米海軍は日本の太平洋拠点地域における唯一の米領としてグアム島を重視し、西太平洋方面で作戦する場合の前進基地として、その確保は重要な意義を持ち、ハワイ、ウェーク、フィリピンに通ずる要衝でもあり、米国から東洋への船舶、航空機、海底電線の中継地でもあったが、その軍備は近くの日本への刺激になり、米本国からも遠く補給も困難という弱点もあった[3]。1941年、アメリカはグアム島に対し、アプラ港を潜水艦基地とし、施設の若干増設、オロテ半島の飛行場建設のため、少数の請負人夫を派遣したが、日本との開戦時に建設は間に合わなかった[4]

詳細は「グアム作戦」を参照

1941年10月末、日本の陸海軍は対米英蘭作戦の計画をそれぞれで決定し、開戦劈頭、海軍のハワイ空襲とともに、陸軍は海軍と協同し、主力をもってフィリピン及びマレー半島を席巻し、蘭印を攻略して資源地を確保し、戦争遂行態勢確立を企図した。これら陸海軍の主作戦と並行して、開戦初期に実施するグアム、ウェーク攻略戦、ビスマルク諸島攻略など中南部太平洋方面の作戦は、南東太平洋の戦略態勢を有利にし、連合軍の反撃基地を覆滅して南方進攻作戦の左側面を掩護する支作戦であり、主として海軍が担当し、陸軍は南海支隊をもって協同することになっていた[5]

経過

日本軍はその大部分が11月下旬に小笠原諸島母島に集合し、1941年昭和16年)12月8日の開戦同日に水上偵察機16機によるグアム島空襲を実施し、小型掃海艇「ペンギン」を撃沈した。当時、グアムには日本人が数十人住んでおり、全員が開戦と同時にアメリカ軍によって逮捕監禁された。

翌9日も日本軍は空襲を実施した。

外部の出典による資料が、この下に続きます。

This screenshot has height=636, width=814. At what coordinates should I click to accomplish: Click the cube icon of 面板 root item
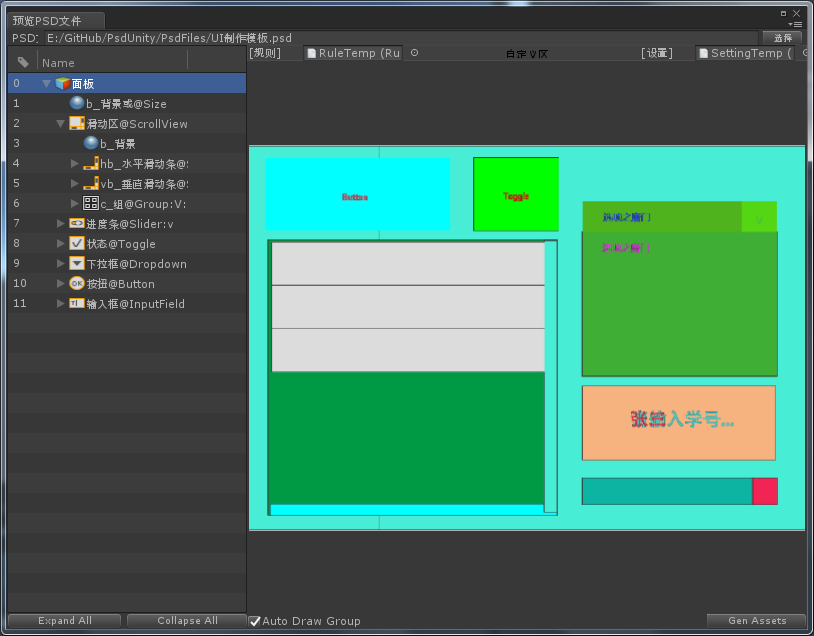[62, 84]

同日午後11時、日本軍はグアム島の島影を視認した。そして10日午前0時、輸送船が大型発動艇(大発)を海におろす作業を開始した。南海支隊は3隊に分隊し、西岸(楠部支隊)、東岸(堀江支隊)、北岸(塚本支隊)から上陸することになっており海軍陸戦隊は塚本支隊と行動を共にした。

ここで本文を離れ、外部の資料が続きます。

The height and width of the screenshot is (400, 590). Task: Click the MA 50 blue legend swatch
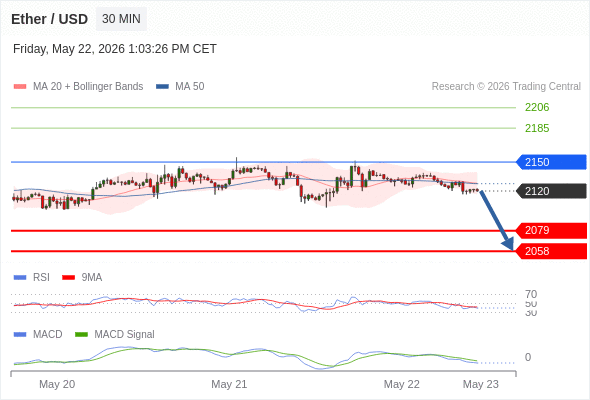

また、楠部支隊は午前4時25分に上陸を開始した。上陸地点付近は珊瑚礁であったが、海岸部は比較的平坦で海岸付近は風波ともに穏やかであったため、人員の揚陸に支障は無く戦闘も無かった。塚本支隊は午前3時10分に上陸を開始し。海軍陸戦隊もほぼ同時に塚本支隊から5キロほど離れた地点に上陸した。

そして午前5時頃に米軍約80名と遭遇、約30分間の戦闘で米軍は死傷者約10名出したが日本軍陸戦隊は戦死者1名と少数の軽傷者で、グアム政庁を占領した。守備隊の司令官であったグアム総督マクミリン大佐は午前5時45分、他の地点にも日本軍が上陸しているとの知らせを聞き、これ以上の抵抗は自殺行為であり現地民に被害が及ぶことを防ぐため降伏した。この時マクミリン大佐以下150名が捕虜となった。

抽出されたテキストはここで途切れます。